The USDA has already lost thousands of research staff to President Donald Trump’s effort to shrink the federal government, even as U.S. Secretary of Agriculture Brooke Rollins has said farm research is a pillar of national security.

Rollins said in July the USDA will close the Beltsville Agricultural Research Center, which occupies nearly 7,000 acres in the Maryland suburbs outside Washington, as part of an agency reorganization effort that will also move roughly half its Washington-area staff to hubs in North Carolina, Utah and elsewhere.

The agency says it is closing BARC and several other USDA buildings because of costly necessary renovations and underutilized space. Workers at BARC in 2023 filed whistleblower complaints about unsafe working conditions there.

But critics of the plan to close BARC say it could backfire by interrupting the facility’s ongoing research, and by pushing the scientists conducting it to resign.

“It is unlikely that senior scientists of this caliber with mature research partnerships and rich professional lives will simply move somewhere else,” says Donnell Brown, president of the National Grape Research Alliance, which depends on BARC research into vine stress and water usage.

U.S. Senator Chris Van Hollen, a Maryland Democrat, also slams the plan.

“You have a lot of people who have invested their time and effort in research for farmers across the country, and this plan would destroy that ongoing research,” he says.

Three staff at the facility, who requested anonymity out of fear of retribution, say the co-location of many labs at BARC allows for economies of scale and cost savings, and that the proximity to Washington enables researchers to easily brief lawmakers or other parts of USDA.

A USDA spokesperson says the $500 million required to modernize the BARC facility, plus another $40 million in annual maintenance, was not a wise use of taxpayer funds and that the agency’s other laboratories could house BARC research.
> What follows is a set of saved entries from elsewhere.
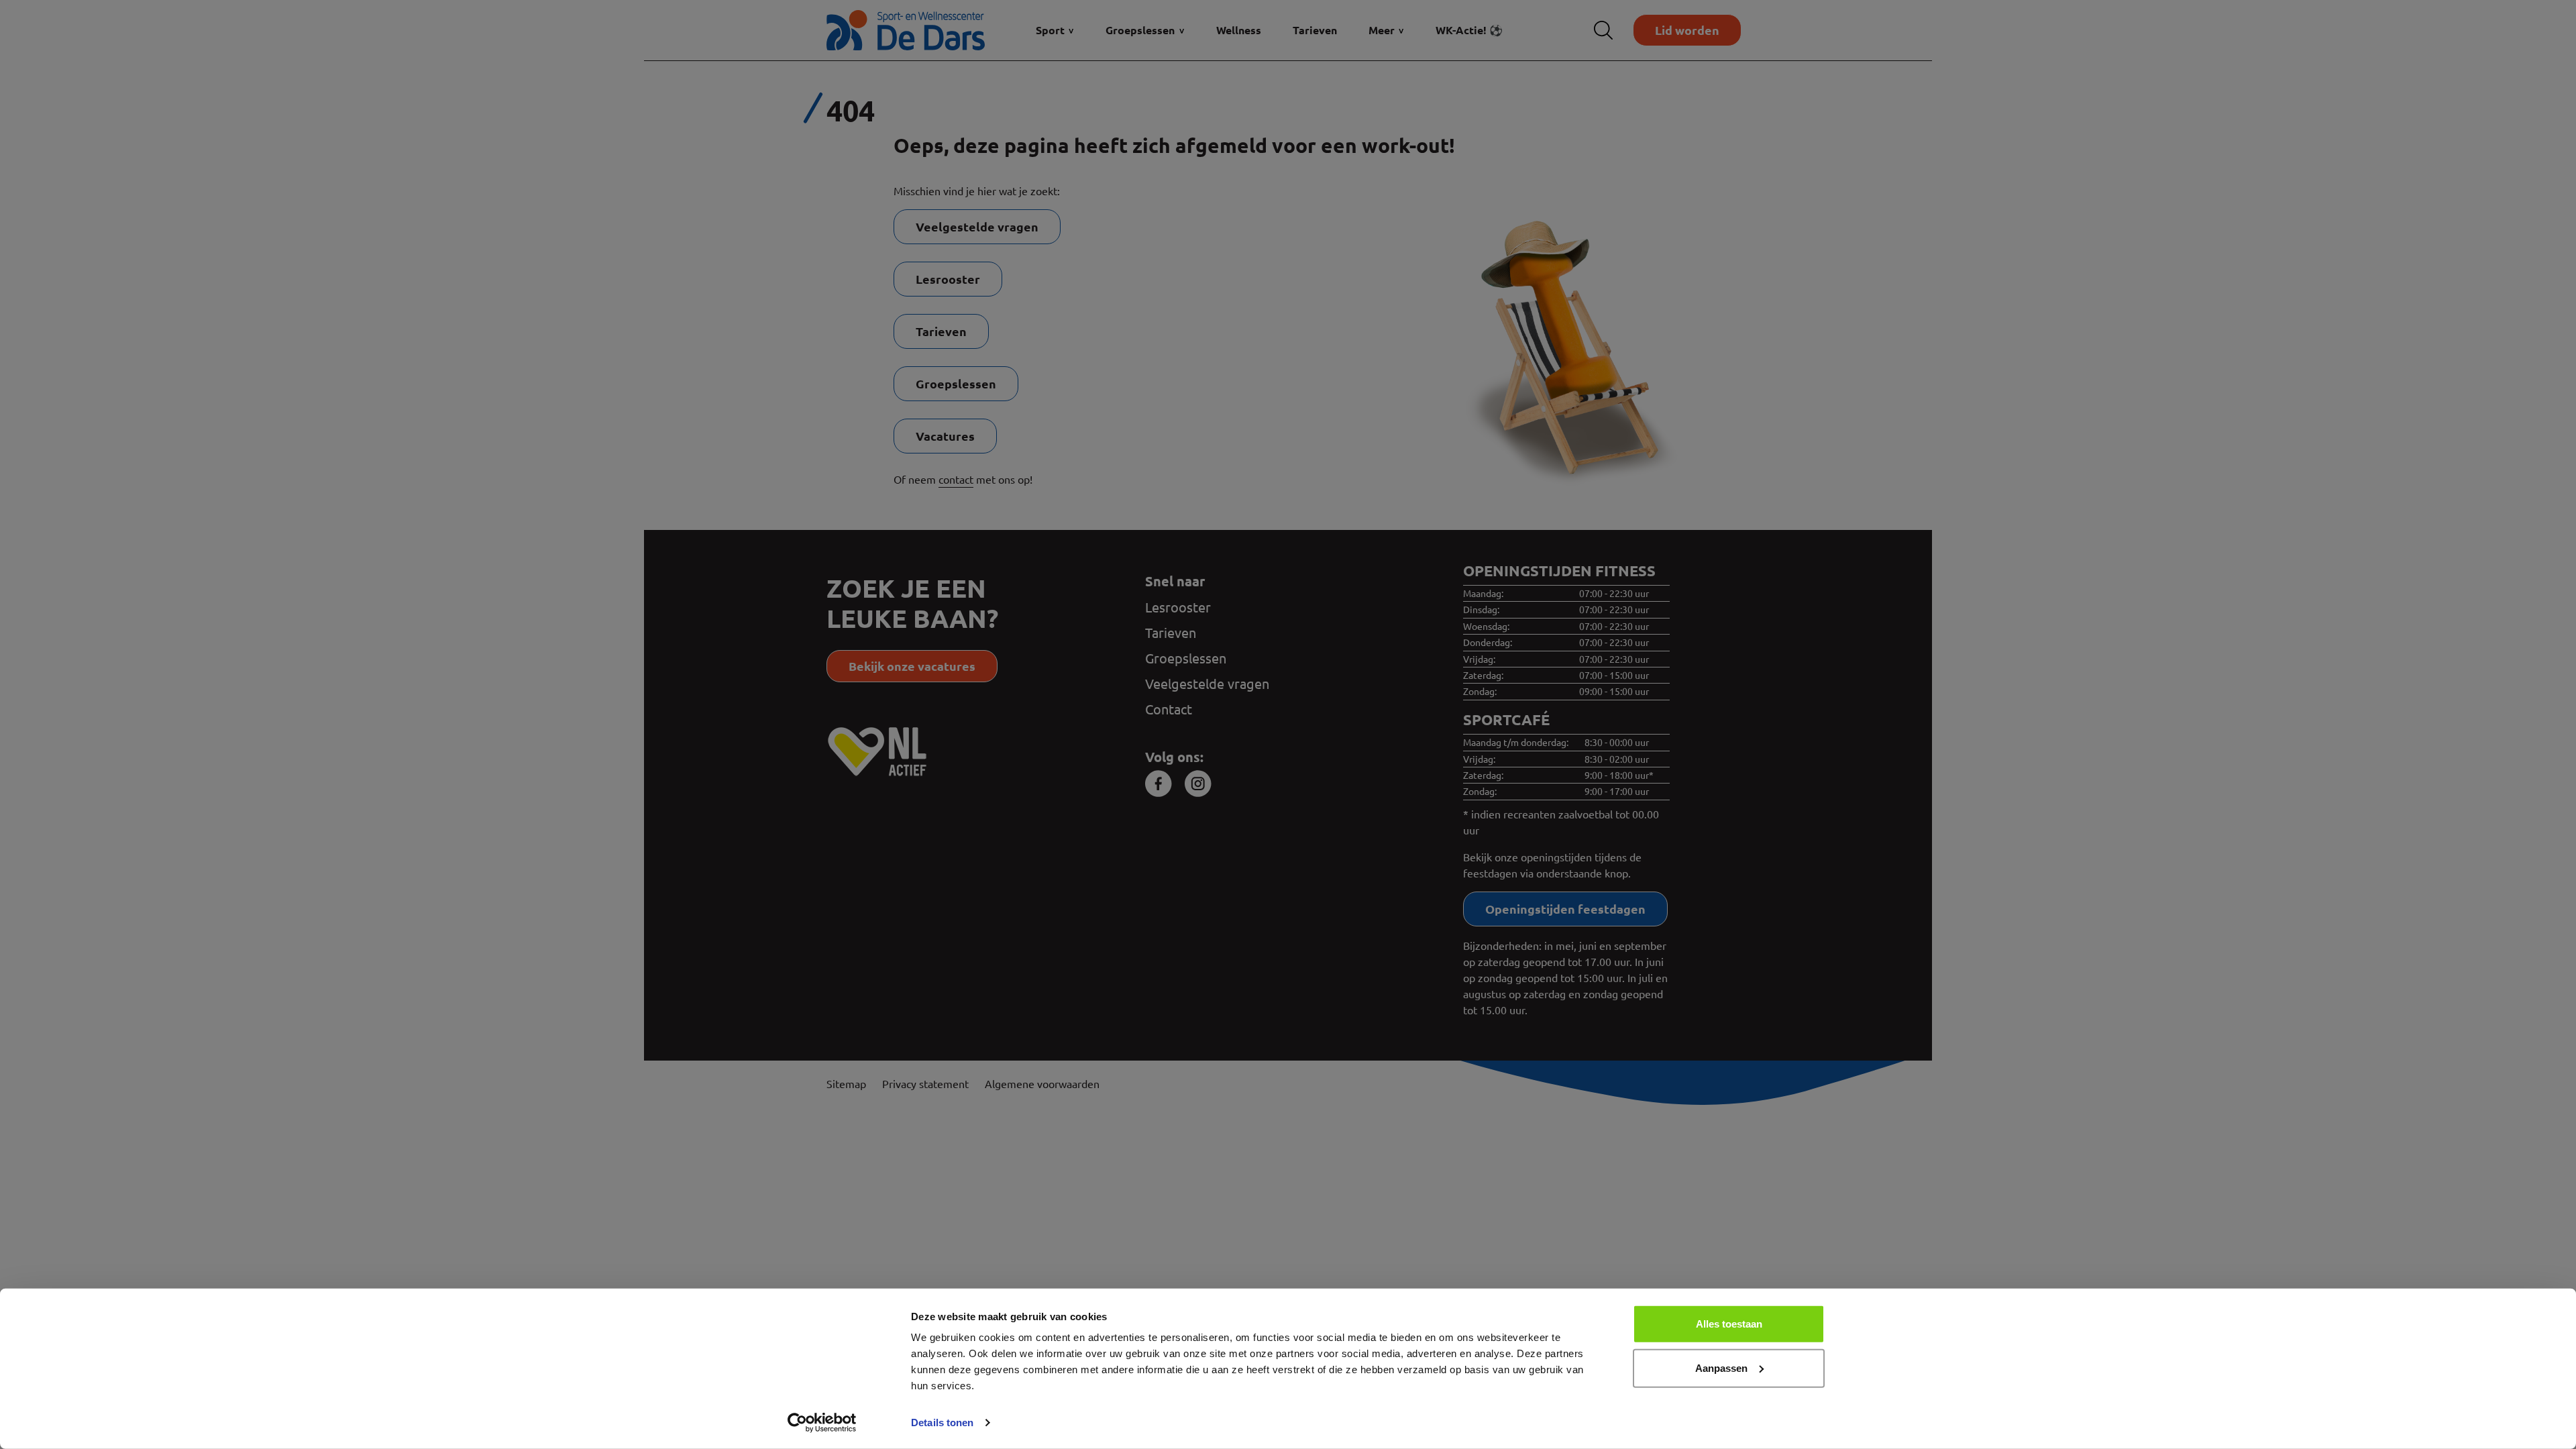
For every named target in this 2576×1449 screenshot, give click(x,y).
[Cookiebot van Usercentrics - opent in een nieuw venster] (822, 1423)
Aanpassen (1721, 1367)
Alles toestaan (1729, 1324)
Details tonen (942, 1422)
Rollins said in a July memo outlining the relocation effort that the BARC facility would be closed over several years to avoid disruptions to critical research.

USDA on July 25 told the House of Representatives and Senate agriculture and appropriations committees that it did not have data or analysis underpinning its reorganization plan to share with members of Congress or their staff, according to a letter sent from Democrats on the House Agriculture Committee to Rollins on Aug.14.

“Ostensibly they’re saying it would save money, but I haven’t seen any study that suggests that’s the case,” says U.S. Representative Glenn Ivey, whose Maryland district contains the BARC site.